> _SUPPLIED TEXT_
***

Firstly let me assure you that I am not a "poacher" and other violent unfounded names called to my friend Michael in my booth who is probably the most gentle person in the hall. Just give us the time of day and you may find there is another side to what you have been fed in the booth down the way, and you will find out "what the truth Is."
Secondly while I understand everyone wants to jump in and have their say, a lot of it is assumption, and the issue needs to be dealt with by Zimbabweans in Zimbabwe with the Zimbabwean authorities, and I thank Saeed for his depth of wisdom.
Let me kick off by telling you that the way I got into this was through a furniture company who was contracted by National Parks and Wild Life "AUTHORITY" to make some furniture for a Parks lodge and the company was offered a number of elephant to pay for the furniture, and they offered the ellies to me and I agreed as I was impressed that the cash strapped parks would use their own product to purchase the lodge furniture. We then notified Parks Authority, and they offered me some buffalo too.

***

> _SUPPLIED MATERIAL_
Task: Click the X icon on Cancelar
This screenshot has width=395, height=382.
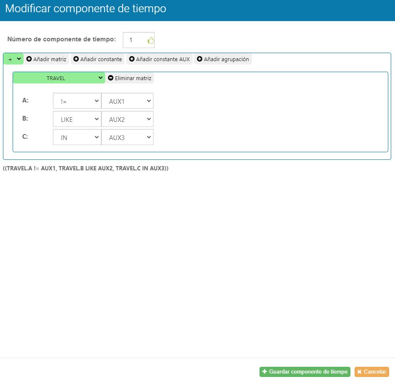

***

> _YOUR OBJECTIVE_
Please extract the entire Zimbabwe parks statement word for word, from its first sentence to its last. The listing plays no part in what comes next.

> _ANSWER TO THIS TASK_
Firstly let me assure you that I am not a "poacher" and other violent unfounded names called to my friend Michael in my booth who is probably the most gentle person in the hall. Just give us the time of day and you may find there is another side to what you have been fed in the booth down the way, and you will find out "what the truth Is."
Secondly while I understand everyone wants to jump in and have their say, a lot of it is assumption, and the issue needs to be dealt with by Zimbabweans in Zimbabwe with the Zimbabwean authorities, and I thank Saeed for his depth of wisdom.
Let me kick off by telling you that the way I got into this was through a furniture company who was contracted by National Parks and Wild Life "AUTHORITY" to make some furniture for a Parks lodge and the company was offered a number of elephant to pay for the furniture, and they offered the ellies to me and I agreed as I was impressed that the cash strapped parks would use their own product to purchase the lodge furniture. We then notified Parks Authority, and they offered me some buffalo too.